== Segment start ==
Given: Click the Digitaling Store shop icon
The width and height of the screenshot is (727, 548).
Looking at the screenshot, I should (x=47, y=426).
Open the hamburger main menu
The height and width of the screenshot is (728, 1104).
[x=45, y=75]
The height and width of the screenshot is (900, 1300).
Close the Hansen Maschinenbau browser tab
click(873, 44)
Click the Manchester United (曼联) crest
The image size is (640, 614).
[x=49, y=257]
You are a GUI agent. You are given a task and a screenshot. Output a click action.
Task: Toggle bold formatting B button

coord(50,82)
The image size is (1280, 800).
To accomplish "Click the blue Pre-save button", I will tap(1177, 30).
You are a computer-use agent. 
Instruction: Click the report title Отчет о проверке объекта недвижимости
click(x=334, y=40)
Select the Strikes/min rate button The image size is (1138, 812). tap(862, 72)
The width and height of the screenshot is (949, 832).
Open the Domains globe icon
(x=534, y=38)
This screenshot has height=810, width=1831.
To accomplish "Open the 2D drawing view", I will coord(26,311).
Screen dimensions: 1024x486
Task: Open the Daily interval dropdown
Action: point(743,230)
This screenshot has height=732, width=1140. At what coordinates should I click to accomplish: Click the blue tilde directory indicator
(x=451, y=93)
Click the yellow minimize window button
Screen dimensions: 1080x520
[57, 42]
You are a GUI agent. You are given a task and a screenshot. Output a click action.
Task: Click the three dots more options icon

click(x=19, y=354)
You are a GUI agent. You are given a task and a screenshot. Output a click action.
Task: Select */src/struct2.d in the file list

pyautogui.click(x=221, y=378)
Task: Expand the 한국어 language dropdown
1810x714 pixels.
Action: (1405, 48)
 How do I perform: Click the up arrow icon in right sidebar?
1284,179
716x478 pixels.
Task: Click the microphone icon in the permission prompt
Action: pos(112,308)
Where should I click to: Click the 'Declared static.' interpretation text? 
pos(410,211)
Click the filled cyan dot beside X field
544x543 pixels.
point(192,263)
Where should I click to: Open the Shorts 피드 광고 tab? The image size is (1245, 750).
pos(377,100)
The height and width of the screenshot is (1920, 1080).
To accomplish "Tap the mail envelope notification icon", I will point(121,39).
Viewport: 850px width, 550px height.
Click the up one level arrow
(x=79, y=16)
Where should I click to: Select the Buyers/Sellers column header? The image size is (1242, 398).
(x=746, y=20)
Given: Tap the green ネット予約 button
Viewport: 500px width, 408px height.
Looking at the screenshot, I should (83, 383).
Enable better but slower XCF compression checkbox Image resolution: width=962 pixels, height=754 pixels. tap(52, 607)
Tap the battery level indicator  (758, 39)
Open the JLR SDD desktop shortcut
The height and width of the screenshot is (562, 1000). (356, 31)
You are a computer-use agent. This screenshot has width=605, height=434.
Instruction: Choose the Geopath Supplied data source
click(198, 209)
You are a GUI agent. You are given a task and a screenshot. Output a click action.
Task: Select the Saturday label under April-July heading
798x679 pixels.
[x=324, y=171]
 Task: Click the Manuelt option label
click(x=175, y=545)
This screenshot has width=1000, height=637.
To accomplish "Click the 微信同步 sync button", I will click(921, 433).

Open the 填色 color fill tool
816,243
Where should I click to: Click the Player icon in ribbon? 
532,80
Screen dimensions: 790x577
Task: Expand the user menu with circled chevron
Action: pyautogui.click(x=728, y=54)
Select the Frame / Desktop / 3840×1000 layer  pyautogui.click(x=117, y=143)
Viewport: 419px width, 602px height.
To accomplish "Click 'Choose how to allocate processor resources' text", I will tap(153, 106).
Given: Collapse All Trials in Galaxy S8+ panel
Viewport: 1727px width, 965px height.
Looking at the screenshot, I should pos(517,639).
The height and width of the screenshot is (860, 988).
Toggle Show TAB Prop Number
== Segment end ==
### [TASK ITEM]
Within the listing above, count the lines that contain the string "computer". Give only the number.

### [SOLUTION]
2